= What this task involves =
What you produce should be every line from the data that includes "will".

Stored dataset items
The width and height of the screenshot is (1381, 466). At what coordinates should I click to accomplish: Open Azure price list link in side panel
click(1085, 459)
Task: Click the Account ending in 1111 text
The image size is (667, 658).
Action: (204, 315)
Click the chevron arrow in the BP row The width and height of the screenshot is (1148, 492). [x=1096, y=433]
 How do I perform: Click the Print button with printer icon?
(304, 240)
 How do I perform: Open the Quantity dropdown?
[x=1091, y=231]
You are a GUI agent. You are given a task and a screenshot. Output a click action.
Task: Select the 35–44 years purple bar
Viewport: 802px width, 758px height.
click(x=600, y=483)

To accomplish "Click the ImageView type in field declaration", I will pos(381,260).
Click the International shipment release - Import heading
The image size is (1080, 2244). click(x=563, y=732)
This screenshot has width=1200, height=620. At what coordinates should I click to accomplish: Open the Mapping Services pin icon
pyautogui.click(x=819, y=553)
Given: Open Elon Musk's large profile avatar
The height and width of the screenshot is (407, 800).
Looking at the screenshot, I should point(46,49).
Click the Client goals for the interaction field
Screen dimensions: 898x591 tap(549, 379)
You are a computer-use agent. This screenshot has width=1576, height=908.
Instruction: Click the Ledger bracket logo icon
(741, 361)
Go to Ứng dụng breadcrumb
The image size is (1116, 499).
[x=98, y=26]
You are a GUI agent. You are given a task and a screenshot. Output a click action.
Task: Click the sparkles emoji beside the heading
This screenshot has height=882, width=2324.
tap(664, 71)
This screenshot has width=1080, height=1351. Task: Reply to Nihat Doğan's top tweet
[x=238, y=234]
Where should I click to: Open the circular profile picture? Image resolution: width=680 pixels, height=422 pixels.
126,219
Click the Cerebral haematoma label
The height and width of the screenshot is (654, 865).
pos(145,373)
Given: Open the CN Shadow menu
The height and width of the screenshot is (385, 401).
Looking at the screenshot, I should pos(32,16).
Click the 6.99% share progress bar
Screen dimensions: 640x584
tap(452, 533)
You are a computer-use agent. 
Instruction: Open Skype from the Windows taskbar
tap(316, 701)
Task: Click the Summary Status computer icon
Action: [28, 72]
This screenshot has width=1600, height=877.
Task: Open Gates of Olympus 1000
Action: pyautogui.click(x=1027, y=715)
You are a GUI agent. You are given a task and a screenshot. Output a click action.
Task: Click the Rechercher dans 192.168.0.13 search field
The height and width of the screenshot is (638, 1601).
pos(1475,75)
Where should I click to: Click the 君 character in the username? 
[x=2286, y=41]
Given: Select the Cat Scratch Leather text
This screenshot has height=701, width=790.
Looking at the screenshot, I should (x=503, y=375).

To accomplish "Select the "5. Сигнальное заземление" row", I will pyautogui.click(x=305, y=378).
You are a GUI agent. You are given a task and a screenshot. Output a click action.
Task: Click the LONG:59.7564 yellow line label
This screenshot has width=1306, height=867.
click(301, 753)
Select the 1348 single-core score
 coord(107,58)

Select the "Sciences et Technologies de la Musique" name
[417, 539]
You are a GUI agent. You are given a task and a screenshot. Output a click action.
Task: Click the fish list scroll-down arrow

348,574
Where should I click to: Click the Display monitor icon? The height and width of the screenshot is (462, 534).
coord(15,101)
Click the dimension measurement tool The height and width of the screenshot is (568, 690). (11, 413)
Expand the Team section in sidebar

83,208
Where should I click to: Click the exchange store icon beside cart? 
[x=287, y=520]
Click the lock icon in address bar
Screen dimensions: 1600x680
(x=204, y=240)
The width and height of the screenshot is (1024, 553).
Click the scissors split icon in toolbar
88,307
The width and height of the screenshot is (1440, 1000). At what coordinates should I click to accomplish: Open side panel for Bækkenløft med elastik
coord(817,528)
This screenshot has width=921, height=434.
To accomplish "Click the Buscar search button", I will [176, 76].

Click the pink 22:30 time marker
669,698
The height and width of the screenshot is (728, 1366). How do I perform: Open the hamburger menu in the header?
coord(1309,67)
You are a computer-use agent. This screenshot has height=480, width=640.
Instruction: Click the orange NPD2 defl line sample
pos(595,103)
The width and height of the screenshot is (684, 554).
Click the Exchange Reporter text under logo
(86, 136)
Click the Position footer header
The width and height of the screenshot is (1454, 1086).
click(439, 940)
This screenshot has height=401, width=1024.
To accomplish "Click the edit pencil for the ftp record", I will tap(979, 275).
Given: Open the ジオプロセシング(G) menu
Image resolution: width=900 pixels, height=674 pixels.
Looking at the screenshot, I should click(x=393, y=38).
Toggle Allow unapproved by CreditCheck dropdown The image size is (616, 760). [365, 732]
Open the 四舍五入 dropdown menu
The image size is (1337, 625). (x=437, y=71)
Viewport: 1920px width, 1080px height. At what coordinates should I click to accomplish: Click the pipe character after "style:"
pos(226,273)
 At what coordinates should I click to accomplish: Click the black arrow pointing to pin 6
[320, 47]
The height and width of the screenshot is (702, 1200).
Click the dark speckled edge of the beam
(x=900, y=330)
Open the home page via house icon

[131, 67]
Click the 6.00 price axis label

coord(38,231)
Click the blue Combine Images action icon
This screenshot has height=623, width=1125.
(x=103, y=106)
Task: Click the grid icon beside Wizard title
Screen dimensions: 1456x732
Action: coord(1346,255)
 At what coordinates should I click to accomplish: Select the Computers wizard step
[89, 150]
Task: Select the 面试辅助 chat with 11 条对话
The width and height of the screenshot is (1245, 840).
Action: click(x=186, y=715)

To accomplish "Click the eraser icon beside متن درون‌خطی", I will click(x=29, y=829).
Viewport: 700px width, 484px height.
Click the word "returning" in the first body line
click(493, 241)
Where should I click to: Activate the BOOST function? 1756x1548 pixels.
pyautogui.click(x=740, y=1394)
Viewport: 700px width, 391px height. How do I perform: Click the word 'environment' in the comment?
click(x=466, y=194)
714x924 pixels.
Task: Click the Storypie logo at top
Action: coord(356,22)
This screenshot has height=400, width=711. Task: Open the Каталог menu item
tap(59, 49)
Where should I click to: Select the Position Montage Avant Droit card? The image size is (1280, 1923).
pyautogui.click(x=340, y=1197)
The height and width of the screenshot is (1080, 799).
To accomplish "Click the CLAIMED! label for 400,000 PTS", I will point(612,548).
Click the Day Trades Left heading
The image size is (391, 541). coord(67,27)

= Task output =
To accomplish "Click the ImageView type in field declaration", I will pos(381,260).
To accomplish "Select the "5. Сигнальное заземление" row", I will pyautogui.click(x=305, y=378).
To accomplish "Click the Buscar search button", I will [176, 76].
To accomplish "Click the edit pencil for the ftp record", I will tap(979, 275).
To accomplish "Click the eraser icon beside متن درون‌خطی", I will click(x=29, y=829).
To accomplish "Click the CLAIMED! label for 400,000 PTS", I will point(612,548).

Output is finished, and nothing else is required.